If your employer offers the option, in-house ergonomic programs are available. These programs will send a therapist to your location of employment to come to your desk and assess you. They will suggest personalized exercises, such as moving your head to avoid neck strain, or making adjustments such as tilting your computer monitor.
The therapist may also adjust your chair to offer better lumbar support. Sit stand stools which allow sitting and leaning are also a good option, as are balance balls. Keeping chair seats angled forward can hold the back in a healthier position.
If you’re willing to go high-tech, you can invest in a Walkstation, which is a low speed treadmill with a desk attached. If you’re more a DIY type, there are several online bloggers ready to offer advice on building your own.

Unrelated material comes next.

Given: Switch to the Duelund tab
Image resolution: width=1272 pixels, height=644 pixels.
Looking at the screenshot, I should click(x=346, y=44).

Although this idea may seem appealing, Dr. Joseph Henry, senior director of health and well-being had this to say. “We thought it might send the message that you’re not to leave your desk, you’re chained to your desk. We’d rather they (the employees) actually got up from their desks and take a break from their work instead of being stuck at their desk all day.” Henry prefers encouraging employee health by allowing them to request an exercise ball to sit on and to use the companies 150 acre campus for walks and walking meetings.
Either way, it seems the message is clear, the body is made to move and it’s your job to move it.
How do you feel about movement in the office? What’s your take on the Walkstation? Is it the wave of the future or should we wave it good-bye?